Work to complete: Starting at the line below with "The image size" and stopping at the line with "The height and width of the screenshot is (734, 801).", please print each line exactly, those two included, and skip every picture.

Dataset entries
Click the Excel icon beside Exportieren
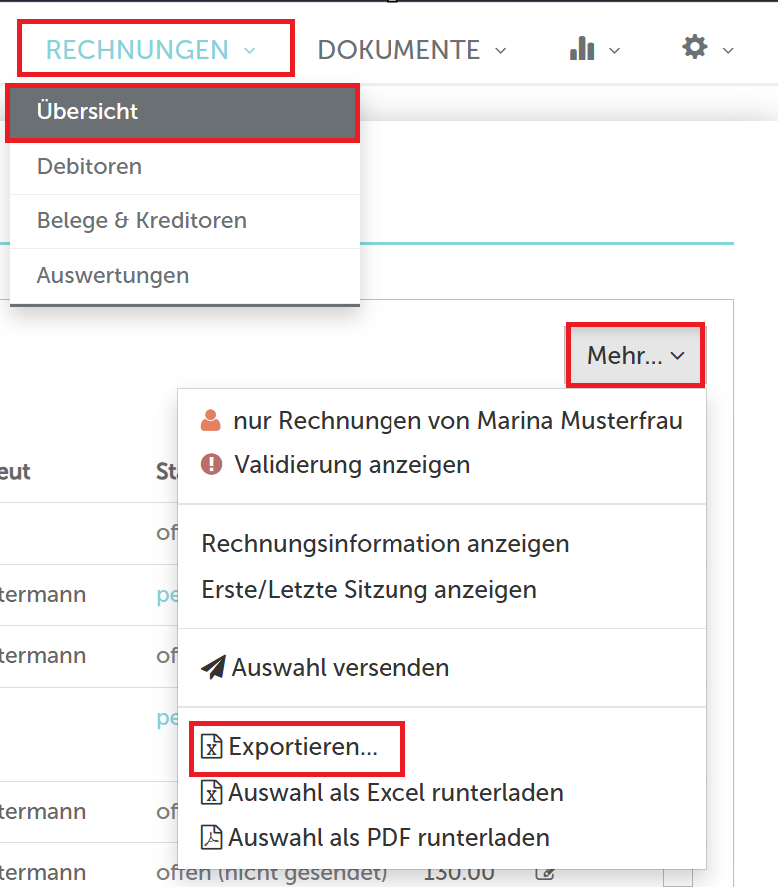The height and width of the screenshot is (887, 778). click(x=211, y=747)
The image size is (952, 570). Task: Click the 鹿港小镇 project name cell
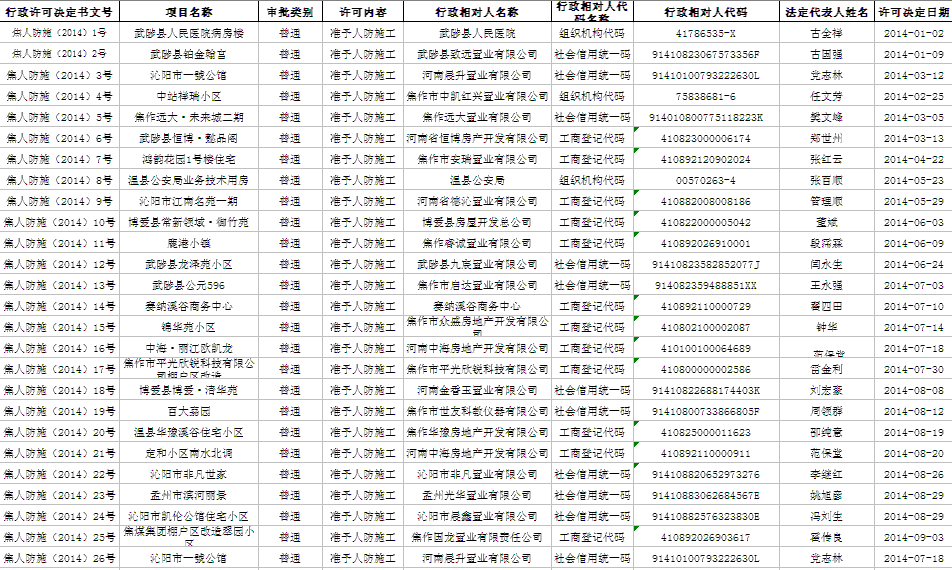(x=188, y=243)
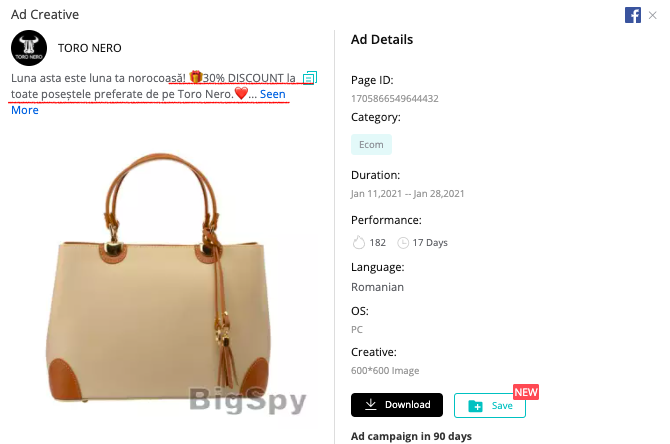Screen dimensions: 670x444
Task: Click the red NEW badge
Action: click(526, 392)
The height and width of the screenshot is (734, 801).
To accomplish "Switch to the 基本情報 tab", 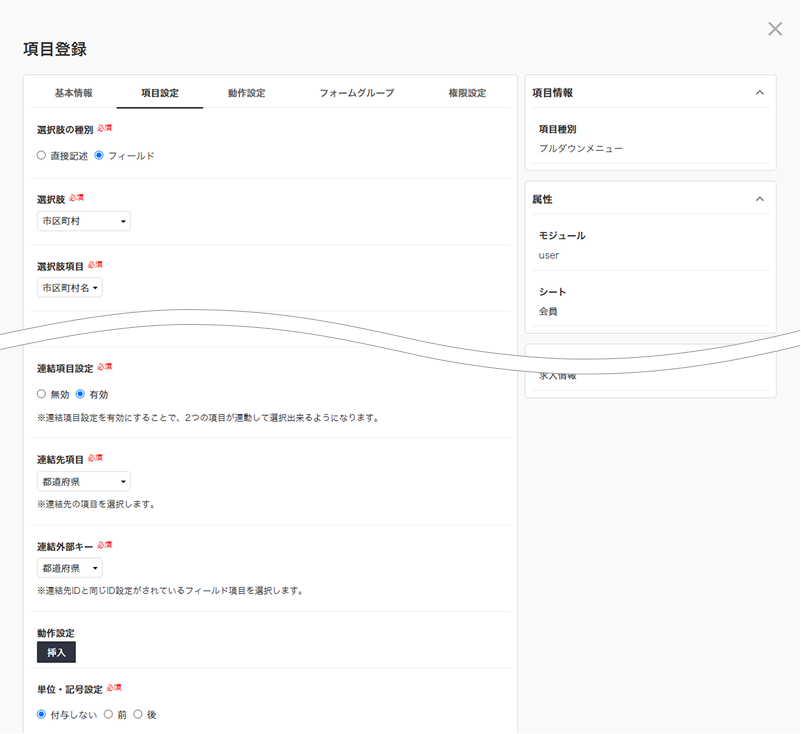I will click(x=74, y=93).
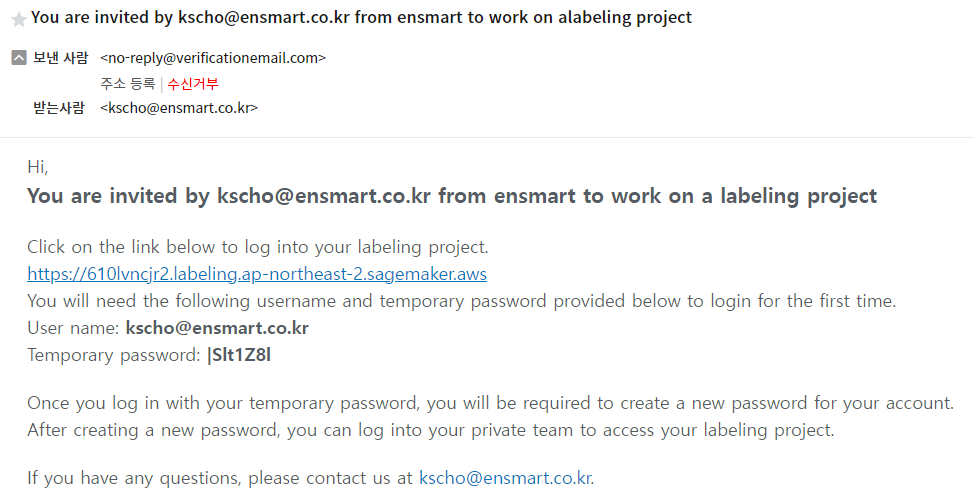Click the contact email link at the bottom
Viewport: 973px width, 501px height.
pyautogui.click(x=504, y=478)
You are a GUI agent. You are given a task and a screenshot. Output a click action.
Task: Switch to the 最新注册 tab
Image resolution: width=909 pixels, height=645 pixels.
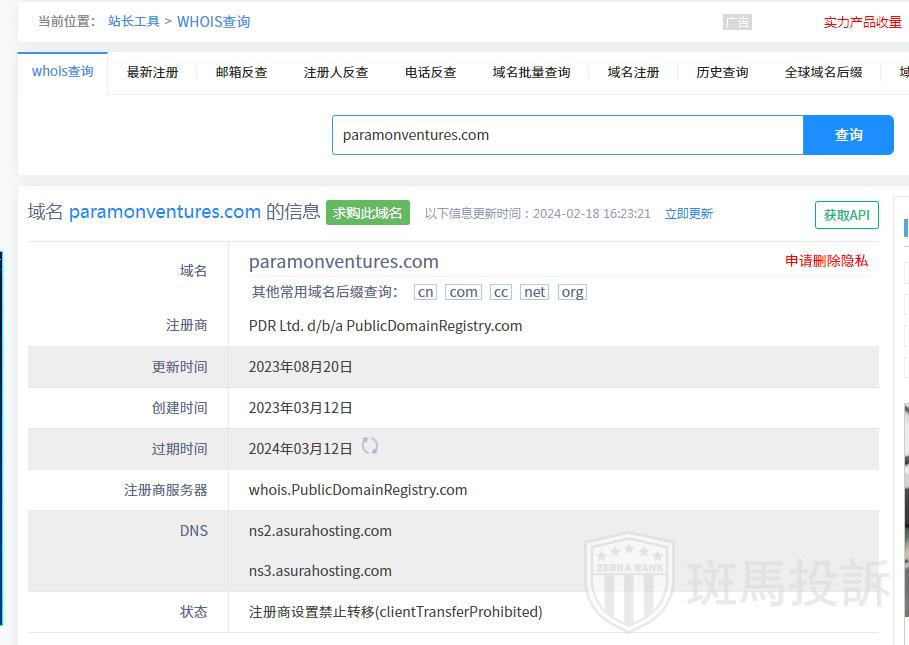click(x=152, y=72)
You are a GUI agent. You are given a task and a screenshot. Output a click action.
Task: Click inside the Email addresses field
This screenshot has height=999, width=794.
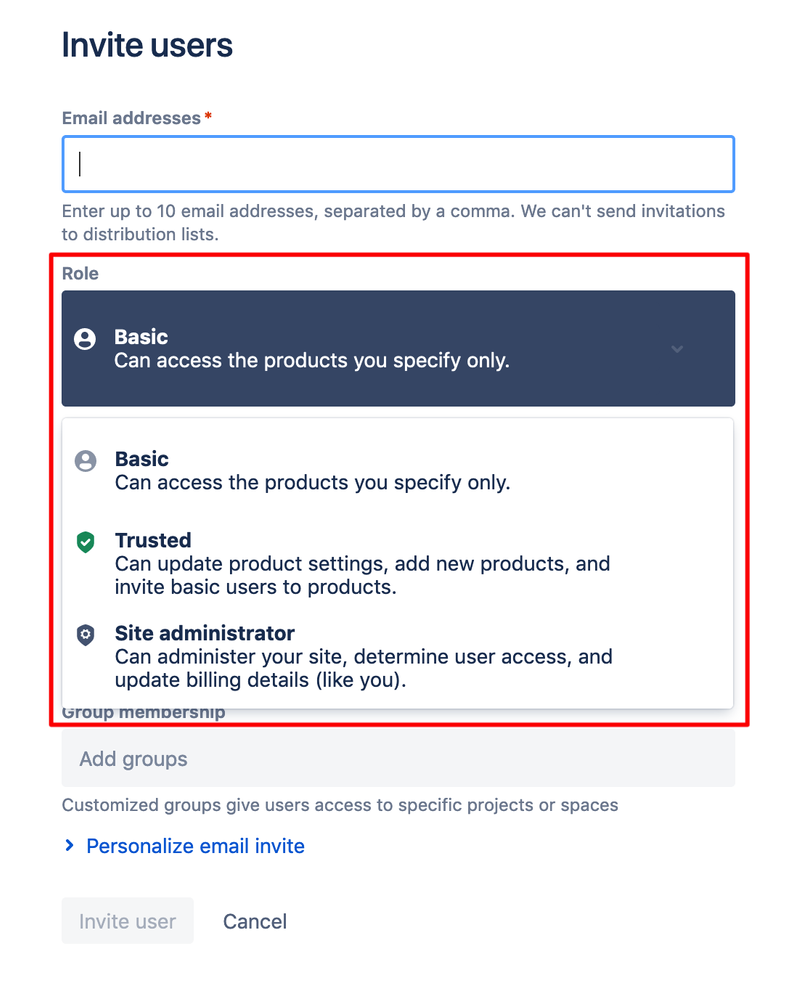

Result for this task:
The image size is (952, 570). Task: Click the 鹿港小镇 project name cell
(x=188, y=243)
Screen dimensions: 670x444
Task: Click the red NEW badge
Action: click(526, 392)
The height and width of the screenshot is (734, 801).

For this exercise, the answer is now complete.